Filed under: Astroinformatics,Data,Data Integration,Integration — Patrick Durusau @ 10:33 am

Seamless Astronomy: Linking scientific data, publications, and communities

From the webpage:

Seamless integration of scientific data and literature

Astronomical data artifacts and publications exist in disjointed repositories. The conceptual relationship that links data and publications is rarely made explicit.
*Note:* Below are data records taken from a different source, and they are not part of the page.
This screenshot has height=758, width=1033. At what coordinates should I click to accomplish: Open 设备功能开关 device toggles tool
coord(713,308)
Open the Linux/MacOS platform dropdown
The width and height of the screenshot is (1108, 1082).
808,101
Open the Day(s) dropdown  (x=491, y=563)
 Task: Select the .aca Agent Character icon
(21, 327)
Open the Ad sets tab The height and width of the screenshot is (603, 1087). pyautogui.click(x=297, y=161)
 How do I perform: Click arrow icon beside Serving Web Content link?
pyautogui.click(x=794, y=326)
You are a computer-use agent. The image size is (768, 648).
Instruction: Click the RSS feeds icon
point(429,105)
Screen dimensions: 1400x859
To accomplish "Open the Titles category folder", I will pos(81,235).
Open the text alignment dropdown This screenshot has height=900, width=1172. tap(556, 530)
In collaboration with ADS and ADSlabs, and through our work in conjunction with the Institute for Quantitative Social Science (IQSS), we are working on developing a platform that allows data and literature to be seamlessly integrated, interlinked, mutually discoverable.

Projects:

  • ADS All-SKy Survey (ADSASS)
  • Astronomy Dataverse
  • WorldWide Telescope (WWT)
  • Viz-e-Lab
  • Glue
  • Study of the impact of social media and networking sites on scientific dissemination
  • Network analysis and visualization of astronomical research communities
  • Data citation practices in Astronomy
  • Semantic description and annotation of scientific resources

A project with large amounts of data for integration.

Moreover, unlike the U.S. Intelligence Community, they are working towards data integration, not resisting it.

I first saw this in Four short links: 6 February 2013 by Nat Torkington.